§ **MATERIAL SUPPLIED**:
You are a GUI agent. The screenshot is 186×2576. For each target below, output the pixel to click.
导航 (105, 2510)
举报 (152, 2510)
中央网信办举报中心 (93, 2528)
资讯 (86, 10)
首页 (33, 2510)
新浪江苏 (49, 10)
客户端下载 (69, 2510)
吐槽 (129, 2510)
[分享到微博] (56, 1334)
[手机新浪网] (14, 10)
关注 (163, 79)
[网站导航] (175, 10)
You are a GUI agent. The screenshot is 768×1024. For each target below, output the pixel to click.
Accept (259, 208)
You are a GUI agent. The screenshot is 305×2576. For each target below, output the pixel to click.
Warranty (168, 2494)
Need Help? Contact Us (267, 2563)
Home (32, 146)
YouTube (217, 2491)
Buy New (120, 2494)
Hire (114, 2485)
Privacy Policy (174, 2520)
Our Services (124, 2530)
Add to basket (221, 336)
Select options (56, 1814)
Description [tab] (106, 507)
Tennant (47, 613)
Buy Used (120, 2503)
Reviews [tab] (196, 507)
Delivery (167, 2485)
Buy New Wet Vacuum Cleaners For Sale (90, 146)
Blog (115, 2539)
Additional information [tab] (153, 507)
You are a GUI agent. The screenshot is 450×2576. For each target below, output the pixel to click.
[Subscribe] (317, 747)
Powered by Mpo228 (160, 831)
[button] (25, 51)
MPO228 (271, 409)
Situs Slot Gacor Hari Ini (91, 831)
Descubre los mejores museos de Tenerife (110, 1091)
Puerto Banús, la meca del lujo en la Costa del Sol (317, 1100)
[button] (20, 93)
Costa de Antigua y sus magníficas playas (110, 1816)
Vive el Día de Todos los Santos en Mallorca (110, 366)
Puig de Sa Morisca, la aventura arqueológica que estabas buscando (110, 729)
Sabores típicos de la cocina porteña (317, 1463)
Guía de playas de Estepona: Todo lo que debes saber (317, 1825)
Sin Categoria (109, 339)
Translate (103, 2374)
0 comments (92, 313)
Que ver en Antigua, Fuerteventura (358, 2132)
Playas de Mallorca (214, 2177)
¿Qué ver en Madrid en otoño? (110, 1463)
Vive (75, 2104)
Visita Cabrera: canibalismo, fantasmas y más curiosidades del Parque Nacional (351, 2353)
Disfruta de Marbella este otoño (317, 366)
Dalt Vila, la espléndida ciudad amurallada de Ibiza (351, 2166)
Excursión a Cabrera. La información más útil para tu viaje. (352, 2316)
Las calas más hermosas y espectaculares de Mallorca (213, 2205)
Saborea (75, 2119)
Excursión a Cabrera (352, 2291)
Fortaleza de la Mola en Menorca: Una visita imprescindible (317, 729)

§ **REQUIREMENT**:
From the listing above, reproduce all the lines exactly.

§ **TASK RESPONSE**:
You are a GUI agent. The screenshot is 186×2576. For each target below, output the pixel to click.
导航 (105, 2510)
举报 (152, 2510)
中央网信办举报中心 (93, 2528)
资讯 (86, 10)
首页 (33, 2510)
新浪江苏 (49, 10)
客户端下载 (69, 2510)
吐槽 (129, 2510)
[分享到微博] (56, 1334)
[手机新浪网] (14, 10)
关注 (163, 79)
[网站导航] (175, 10)
You are a GUI agent. The screenshot is 768×1024. For each target below, output the pixel to click.
Accept (259, 208)
You are a GUI agent. The screenshot is 305×2576. For each target below, output the pixel to click.
Warranty (168, 2494)
Need Help? Contact Us (267, 2563)
Home (32, 146)
YouTube (217, 2491)
Buy New (120, 2494)
Hire (114, 2485)
Privacy Policy (174, 2520)
Our Services (124, 2530)
Add to basket (221, 336)
Select options (56, 1814)
Description [tab] (106, 507)
Tennant (47, 613)
Buy Used (120, 2503)
Reviews [tab] (196, 507)
Delivery (167, 2485)
Buy New Wet Vacuum Cleaners For Sale (90, 146)
Blog (115, 2539)
Additional information [tab] (153, 507)
You are a GUI agent. The screenshot is 450×2576. For each target below, output the pixel to click.
[Subscribe] (317, 747)
Powered by Mpo228 (160, 831)
[button] (25, 51)
MPO228 (271, 409)
Situs Slot Gacor Hari Ini (91, 831)
Descubre los mejores museos de Tenerife (110, 1091)
Puerto Banús, la meca del lujo en la Costa del Sol (317, 1100)
[button] (20, 93)
Costa de Antigua y sus magníficas playas (110, 1816)
Vive el Día de Todos los Santos en Mallorca (110, 366)
Puig de Sa Morisca, la aventura arqueológica que estabas buscando (110, 729)
Sabores típicos de la cocina porteña (317, 1463)
Guía de playas de Estepona: Todo lo que debes saber (317, 1825)
Sin Categoria (109, 339)
Translate (103, 2374)
0 comments (92, 313)
Que ver en Antigua, Fuerteventura (358, 2132)
Playas de Mallorca (214, 2177)
¿Qué ver en Madrid en otoño? (110, 1463)
Vive (75, 2104)
Visita Cabrera: canibalismo, fantasmas y más curiosidades del Parque Nacional (351, 2353)
Disfruta de Marbella este otoño (317, 366)
Dalt Vila, la espléndida ciudad amurallada de Ibiza (351, 2166)
Excursión a Cabrera. La información más útil para tu viaje. (352, 2316)
Las calas más hermosas y espectaculares de Mallorca (213, 2205)
Saborea (75, 2119)
Excursión a Cabrera (352, 2291)
Fortaleza de la Mola en Menorca: Una visita imprescindible (317, 729)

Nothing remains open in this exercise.